## [What is expected]
Wherever "icon" appears in the records below, copy the line that holds it.

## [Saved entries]
....................
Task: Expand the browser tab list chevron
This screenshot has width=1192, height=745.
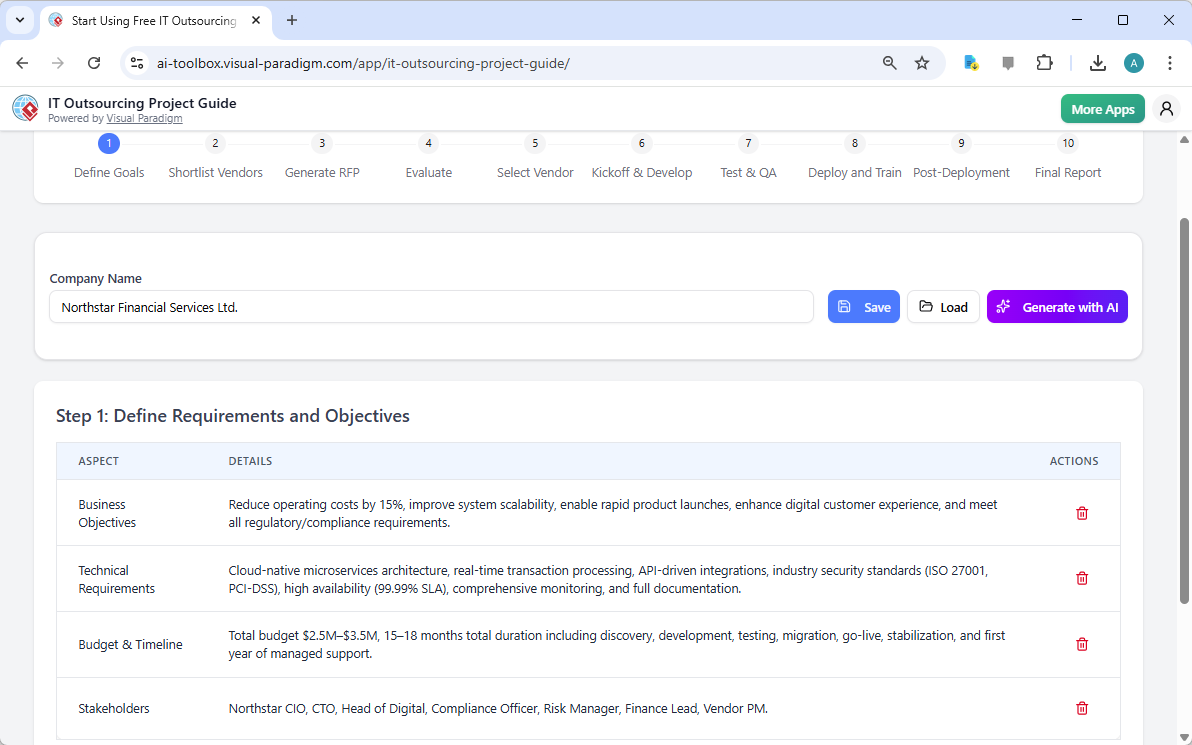Action: [19, 20]
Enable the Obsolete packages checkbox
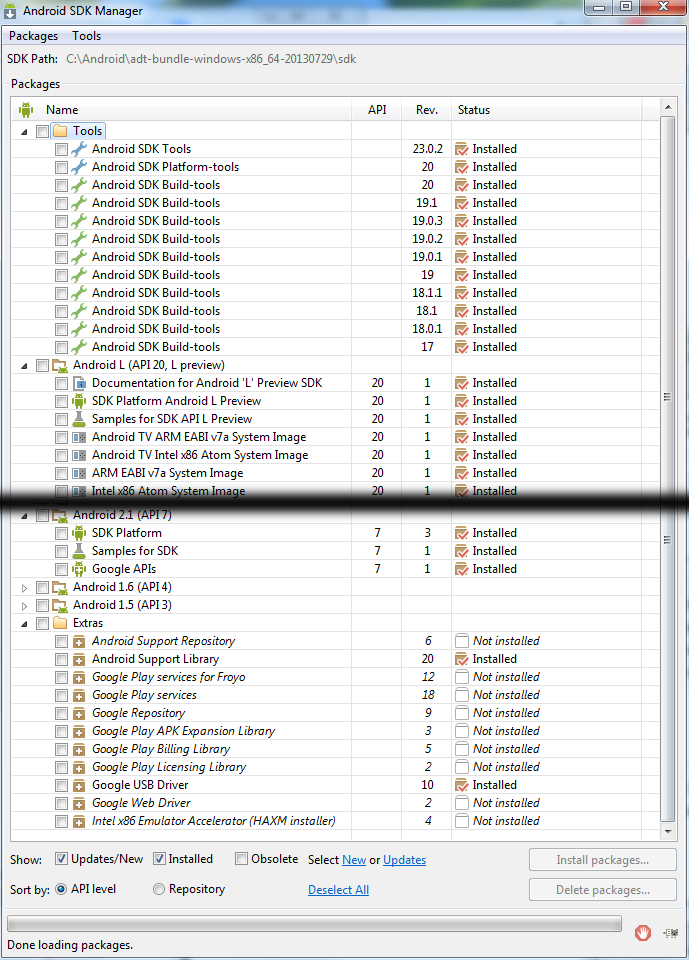 241,859
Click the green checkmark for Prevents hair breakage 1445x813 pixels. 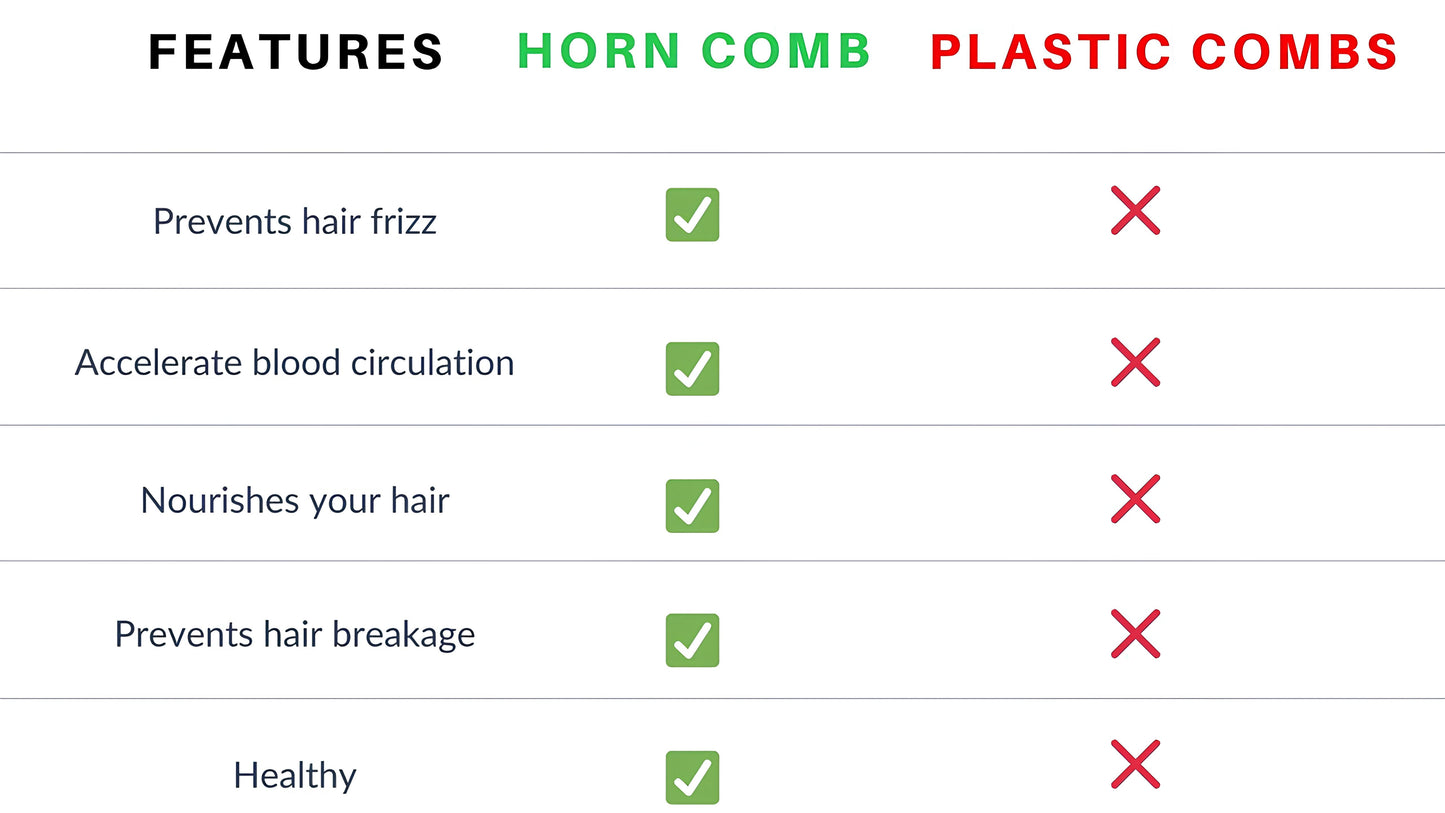(x=692, y=640)
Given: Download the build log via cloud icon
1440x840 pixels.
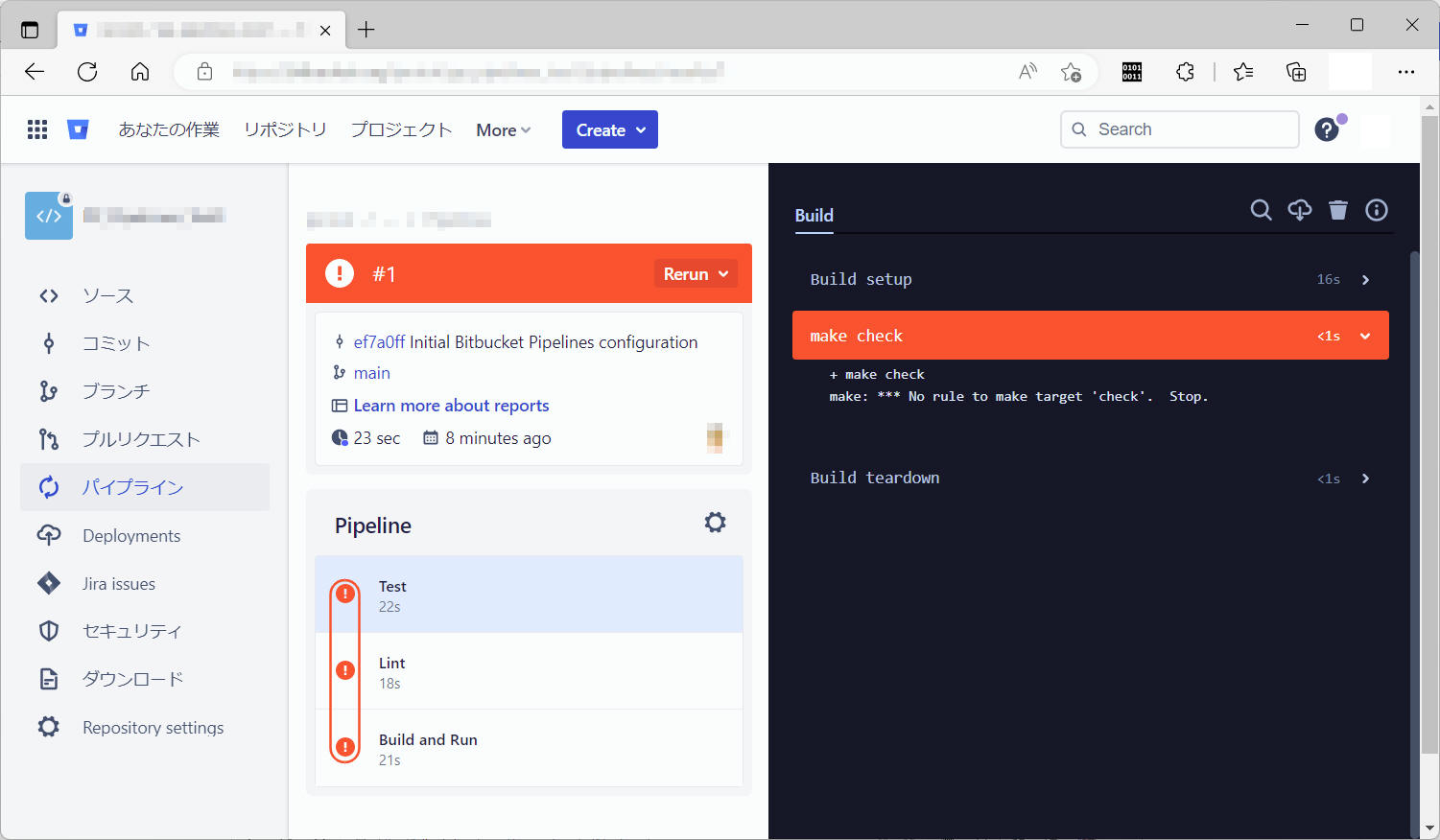Looking at the screenshot, I should 1299,210.
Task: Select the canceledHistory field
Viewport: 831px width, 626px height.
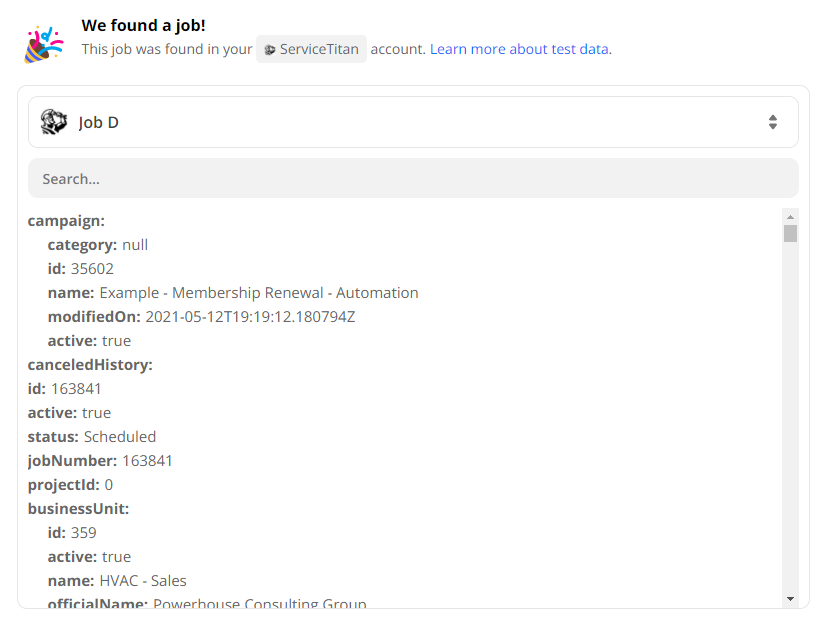Action: 90,365
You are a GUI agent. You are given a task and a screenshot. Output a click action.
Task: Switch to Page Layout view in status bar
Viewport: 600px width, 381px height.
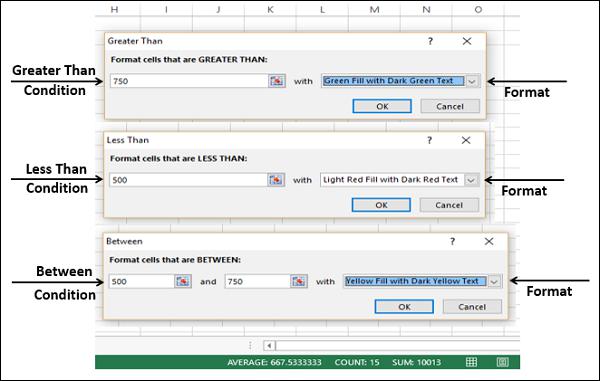click(502, 362)
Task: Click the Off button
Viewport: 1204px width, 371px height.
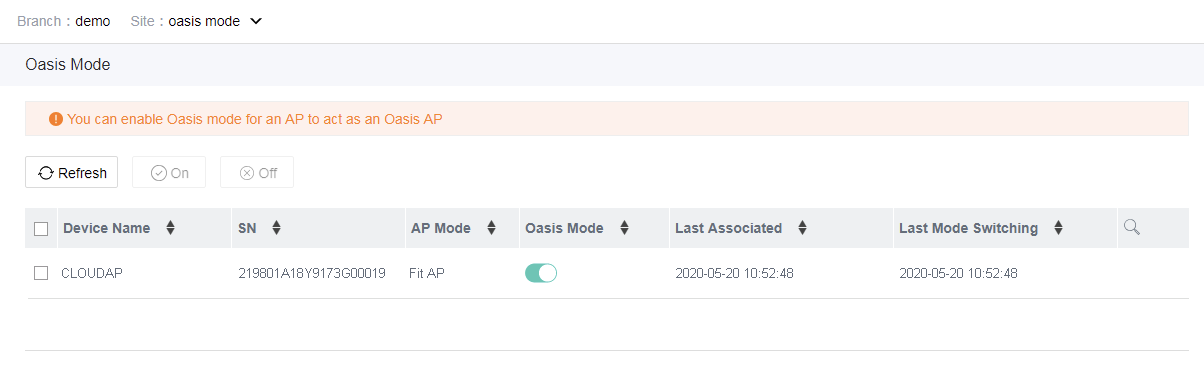Action: (x=257, y=173)
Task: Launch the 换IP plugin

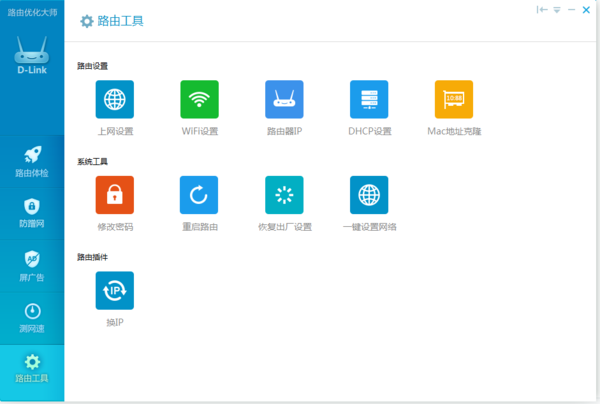Action: click(x=114, y=290)
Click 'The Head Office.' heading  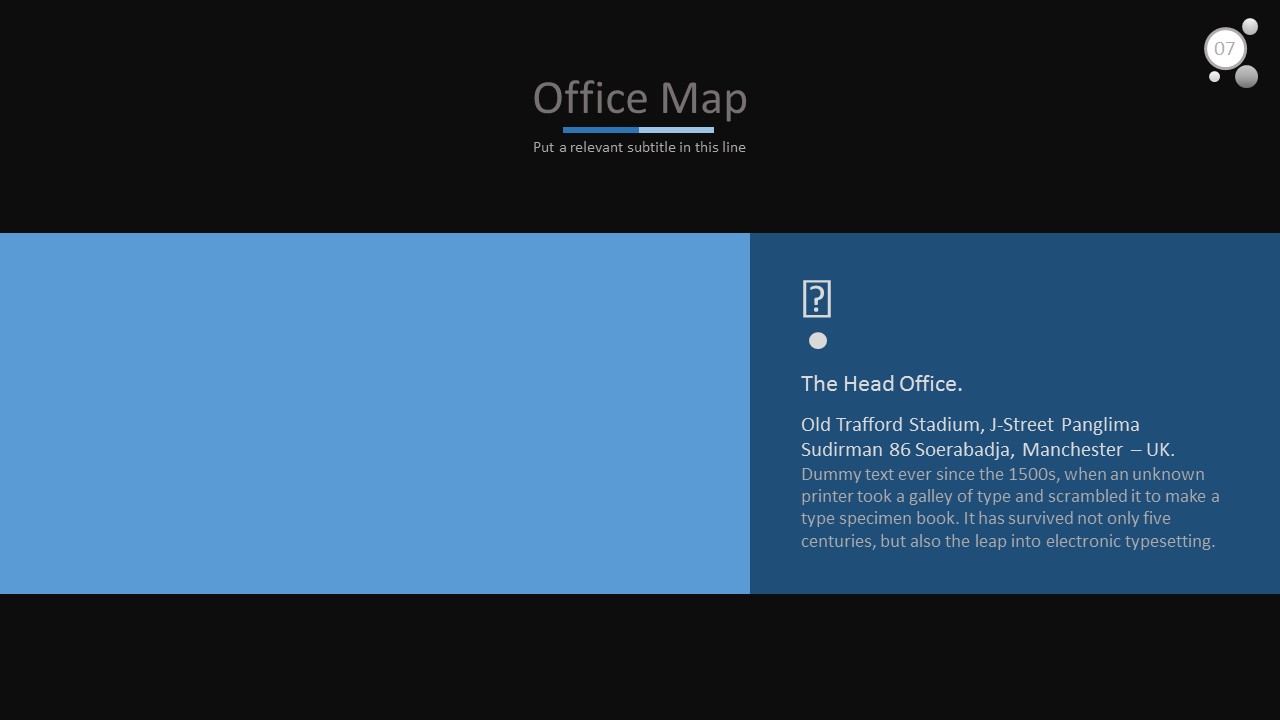pos(881,384)
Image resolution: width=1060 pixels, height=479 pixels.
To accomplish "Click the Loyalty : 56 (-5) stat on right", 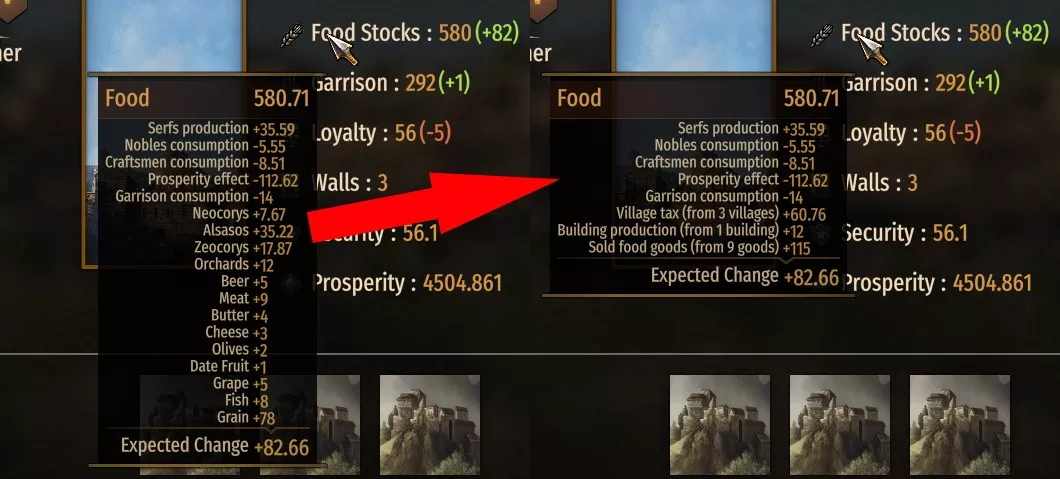I will pyautogui.click(x=912, y=132).
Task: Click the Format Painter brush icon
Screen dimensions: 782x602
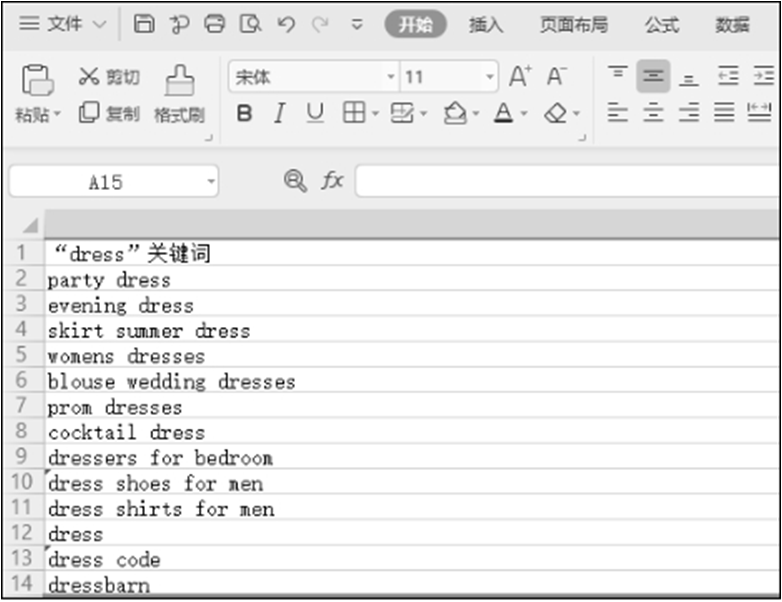Action: 179,80
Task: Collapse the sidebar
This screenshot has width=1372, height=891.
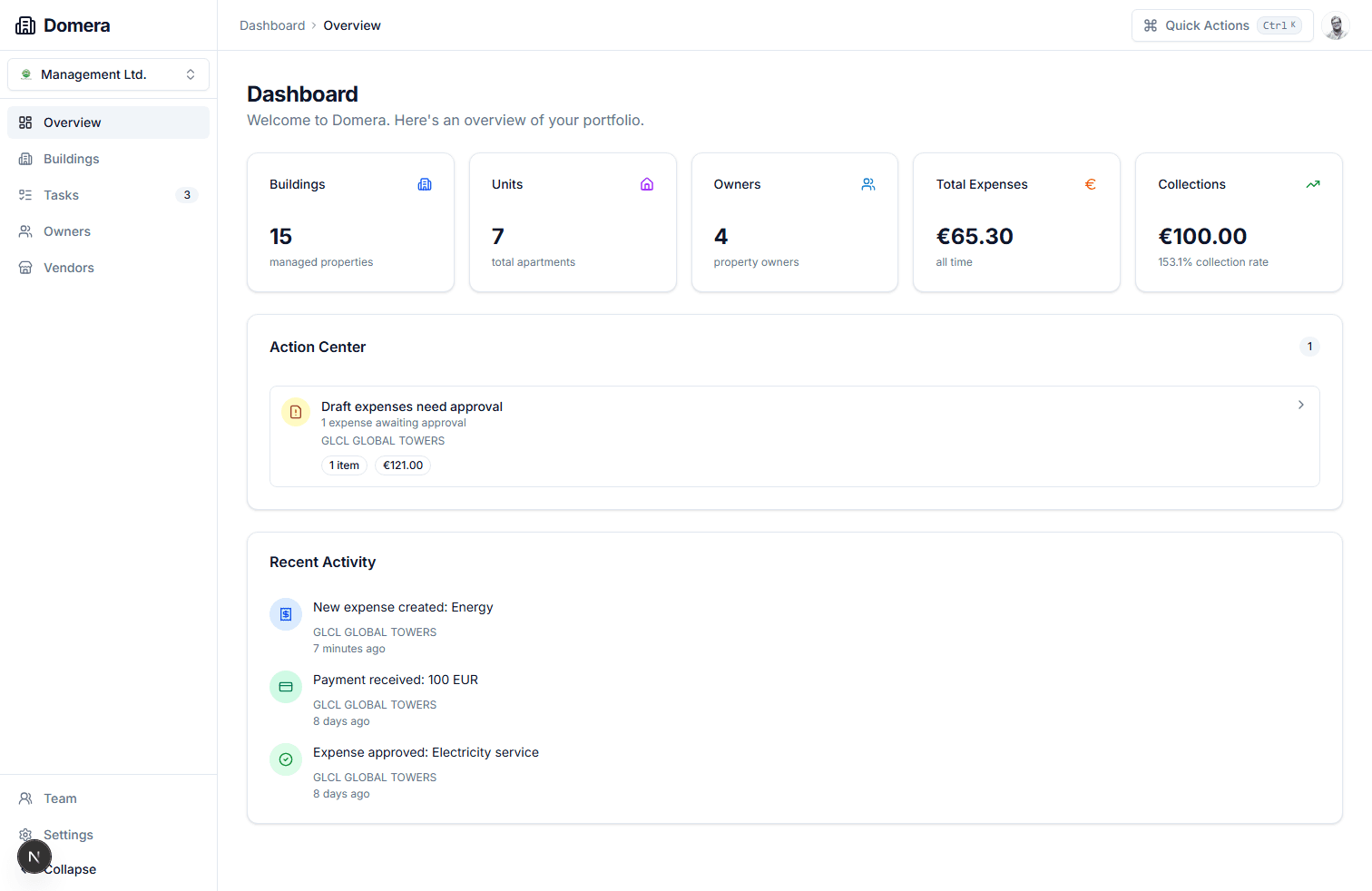Action: [69, 868]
....................
## [Answer to this problem]
Given: Download the build log via cloud icon
Task: Click the Format Painter brush icon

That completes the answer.